遊び人は焔を語る

アオシノ

序章

始まり

 視線を上げると、黒板の上の壁掛け時計はもうすぐ終業を告げようとしていた。

 気が緩んだのは確かだ。ずっと気になっていた隣席に自然と注意が向いたのも、そのためだろう。

 クラスにも学年にも、通常とは異なるデザインの制服を着こんだ生徒が複数名存在する。

 通常、男子は詰襟、女子はセーラーワンピース、色は共に濃紺の、ごく一般的な制服だ。

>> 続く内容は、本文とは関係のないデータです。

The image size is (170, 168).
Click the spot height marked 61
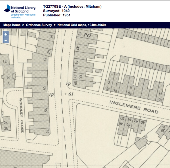pos(71,94)
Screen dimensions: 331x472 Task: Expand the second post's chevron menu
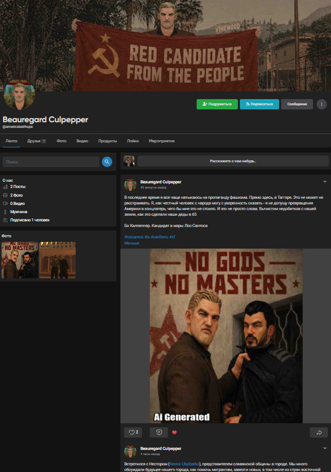pos(324,448)
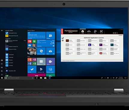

 しかし一部の生徒は、一線を画した臙脂色のブレザーを着用している。軍服に近い形状で、濃厚で鮮烈な色合いは、昨日の入学式からずっと目立っていた。そのブレザー姿が隣に座っているともなれば、好奇心が刺激されるのは自明の理。話しかける機会を持てずにいたことも手伝って、興味は深まるばかりだった。

 何気ない風を装ってちらりと様子を伺えば、左隣の男子生徒は、丁度ノートをめくって下敷きを入れ直そうとしたところだった。

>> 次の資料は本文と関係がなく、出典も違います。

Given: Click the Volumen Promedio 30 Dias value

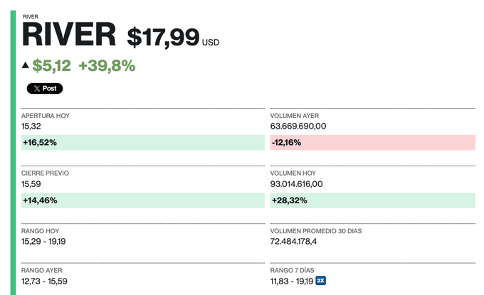Looking at the screenshot, I should (294, 242).
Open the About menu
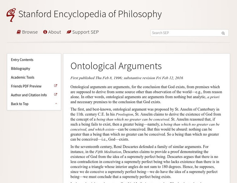Screen dimensions: 237x183 coord(55,32)
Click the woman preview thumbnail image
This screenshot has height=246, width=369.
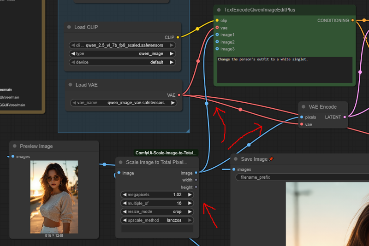tap(54, 197)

 そのノートに並んだ文字を思わず二度見した。字の手習い本を開いているのかと錯覚する程端正な文字が並んでいる。随分な能筆だ。

 感心しきっていると、こちらの視線に気づいた隣席の生徒が振り向いた。

(やば)

 ジロジロ覗き込んで不審がられたかもしれない。しかし相手は特に気を悪くした風もなく、むしろにやっと、人好きのする笑みを浮かべた。

 程なく、終業を告げるベルが鳴り響いた。